AMBASSADOR'S BLOG - A SUBTLE STORY OF THE HORRORS OF WAR

19.06.12


This post is also available in: Ukrainian

The table is set for a banquet. Dozens of glasses are lined up, interspersed with samovars and accordions. Around, in the darkness, thousands of faces look on. But no one will ever eat or drink.

I’m in the Remembrance Hall at the Museum of the “Great Patriotic War” in Kyiv. The Museum, located under the figure of the “Rodina Mat’” (Motherland) statue south of the city centre, is moving and impressive.
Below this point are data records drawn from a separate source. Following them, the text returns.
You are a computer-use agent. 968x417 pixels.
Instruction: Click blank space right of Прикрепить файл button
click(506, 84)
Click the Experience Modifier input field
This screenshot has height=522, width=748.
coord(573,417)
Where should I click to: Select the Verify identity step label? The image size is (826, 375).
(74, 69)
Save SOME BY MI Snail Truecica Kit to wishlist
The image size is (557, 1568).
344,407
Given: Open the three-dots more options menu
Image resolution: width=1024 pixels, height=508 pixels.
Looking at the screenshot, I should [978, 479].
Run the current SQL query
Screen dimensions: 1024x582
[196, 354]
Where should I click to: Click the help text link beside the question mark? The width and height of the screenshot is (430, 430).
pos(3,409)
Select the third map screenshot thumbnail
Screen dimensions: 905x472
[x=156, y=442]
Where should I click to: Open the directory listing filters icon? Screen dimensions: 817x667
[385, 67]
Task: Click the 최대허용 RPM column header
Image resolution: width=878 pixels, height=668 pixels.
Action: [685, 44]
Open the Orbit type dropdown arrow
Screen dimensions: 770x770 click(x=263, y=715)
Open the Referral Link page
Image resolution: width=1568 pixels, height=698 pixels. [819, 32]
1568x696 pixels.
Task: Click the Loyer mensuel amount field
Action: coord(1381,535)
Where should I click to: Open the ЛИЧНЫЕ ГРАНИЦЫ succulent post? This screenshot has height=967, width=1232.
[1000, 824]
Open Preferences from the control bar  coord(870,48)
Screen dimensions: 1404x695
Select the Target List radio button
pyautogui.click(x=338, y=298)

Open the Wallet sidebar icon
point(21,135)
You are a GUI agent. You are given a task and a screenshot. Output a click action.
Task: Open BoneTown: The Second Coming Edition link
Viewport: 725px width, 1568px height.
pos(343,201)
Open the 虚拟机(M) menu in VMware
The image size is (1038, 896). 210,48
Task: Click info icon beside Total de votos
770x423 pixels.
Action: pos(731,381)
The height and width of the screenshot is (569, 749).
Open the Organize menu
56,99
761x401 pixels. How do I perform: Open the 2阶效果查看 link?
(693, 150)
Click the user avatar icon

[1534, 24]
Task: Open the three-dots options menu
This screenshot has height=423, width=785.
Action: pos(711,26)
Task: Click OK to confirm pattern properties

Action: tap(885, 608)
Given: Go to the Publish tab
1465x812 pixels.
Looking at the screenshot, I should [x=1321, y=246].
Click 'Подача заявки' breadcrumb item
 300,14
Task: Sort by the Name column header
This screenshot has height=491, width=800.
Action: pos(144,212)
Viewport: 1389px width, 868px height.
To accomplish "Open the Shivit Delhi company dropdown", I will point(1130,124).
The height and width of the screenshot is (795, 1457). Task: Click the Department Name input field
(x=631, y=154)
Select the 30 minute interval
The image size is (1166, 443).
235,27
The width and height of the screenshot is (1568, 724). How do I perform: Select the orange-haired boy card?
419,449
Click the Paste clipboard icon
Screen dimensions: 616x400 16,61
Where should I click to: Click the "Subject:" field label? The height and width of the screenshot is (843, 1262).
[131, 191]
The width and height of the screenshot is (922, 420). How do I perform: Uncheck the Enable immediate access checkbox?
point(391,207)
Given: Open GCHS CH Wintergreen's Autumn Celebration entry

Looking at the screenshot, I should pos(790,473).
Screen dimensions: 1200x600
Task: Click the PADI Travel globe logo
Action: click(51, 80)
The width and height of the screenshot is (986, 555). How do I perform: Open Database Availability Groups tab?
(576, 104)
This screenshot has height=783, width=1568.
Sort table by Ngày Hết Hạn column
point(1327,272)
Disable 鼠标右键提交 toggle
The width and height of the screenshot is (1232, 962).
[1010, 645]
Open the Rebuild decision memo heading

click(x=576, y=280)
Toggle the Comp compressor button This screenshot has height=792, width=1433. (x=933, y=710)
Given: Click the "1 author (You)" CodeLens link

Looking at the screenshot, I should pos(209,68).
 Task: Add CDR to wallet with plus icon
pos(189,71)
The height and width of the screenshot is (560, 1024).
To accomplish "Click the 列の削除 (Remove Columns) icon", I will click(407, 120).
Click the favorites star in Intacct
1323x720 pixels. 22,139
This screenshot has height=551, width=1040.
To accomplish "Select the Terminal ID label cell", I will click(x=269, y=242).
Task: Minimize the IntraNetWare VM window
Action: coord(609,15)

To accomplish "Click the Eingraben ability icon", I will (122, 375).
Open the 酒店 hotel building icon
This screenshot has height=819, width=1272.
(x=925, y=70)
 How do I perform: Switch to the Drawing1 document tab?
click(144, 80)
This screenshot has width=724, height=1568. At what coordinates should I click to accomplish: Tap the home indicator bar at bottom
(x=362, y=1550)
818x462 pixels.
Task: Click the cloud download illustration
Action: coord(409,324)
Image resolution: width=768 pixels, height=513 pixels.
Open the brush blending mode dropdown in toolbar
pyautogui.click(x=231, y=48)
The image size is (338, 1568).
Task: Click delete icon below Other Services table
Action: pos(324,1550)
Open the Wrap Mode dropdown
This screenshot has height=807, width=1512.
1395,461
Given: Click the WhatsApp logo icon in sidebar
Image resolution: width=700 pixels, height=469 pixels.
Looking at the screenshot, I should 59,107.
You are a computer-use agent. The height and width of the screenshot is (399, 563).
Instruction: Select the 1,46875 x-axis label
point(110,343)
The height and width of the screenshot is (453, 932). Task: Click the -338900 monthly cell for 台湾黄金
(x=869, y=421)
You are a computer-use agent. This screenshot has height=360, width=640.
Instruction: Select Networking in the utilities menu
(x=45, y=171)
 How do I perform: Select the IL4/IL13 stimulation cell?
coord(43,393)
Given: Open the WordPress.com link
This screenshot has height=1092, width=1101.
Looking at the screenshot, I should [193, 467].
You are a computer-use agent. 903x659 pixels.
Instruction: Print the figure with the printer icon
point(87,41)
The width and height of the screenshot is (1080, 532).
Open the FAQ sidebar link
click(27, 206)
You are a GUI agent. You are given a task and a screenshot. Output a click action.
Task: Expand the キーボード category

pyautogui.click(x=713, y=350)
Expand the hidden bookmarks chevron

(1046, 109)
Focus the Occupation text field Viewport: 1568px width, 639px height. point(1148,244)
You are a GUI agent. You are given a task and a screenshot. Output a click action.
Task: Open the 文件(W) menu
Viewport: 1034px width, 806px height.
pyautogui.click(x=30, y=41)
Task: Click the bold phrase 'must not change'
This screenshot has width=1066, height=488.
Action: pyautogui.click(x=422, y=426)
Following a thorough overhaul of its Soviet-era content in the 1990s,  it seeks to portray a measured view of the horrors of war.

The displays begin not in 1941 with the Nazi invasion of the Soviet Union but in 1939 with the signature of the Molotov-Ribbentrop pact between Stalin and Hitler. The exhibits conclude with the symbolic funeral feast table of the Remembrance Hall, with places set for the dead.

The Embassy recently undertook a project to help the Museum provide English-language information sheets for foreign visitors. When I visited the Museum on 17 June I was pleased to see the information sheets in huge demand from English, Swedish and German-speaking visitors – indeed, people were queuing up to get hold of them.

I shall be delighted if this initiative results in more visitors to what is one of Kyiv’s most important sights.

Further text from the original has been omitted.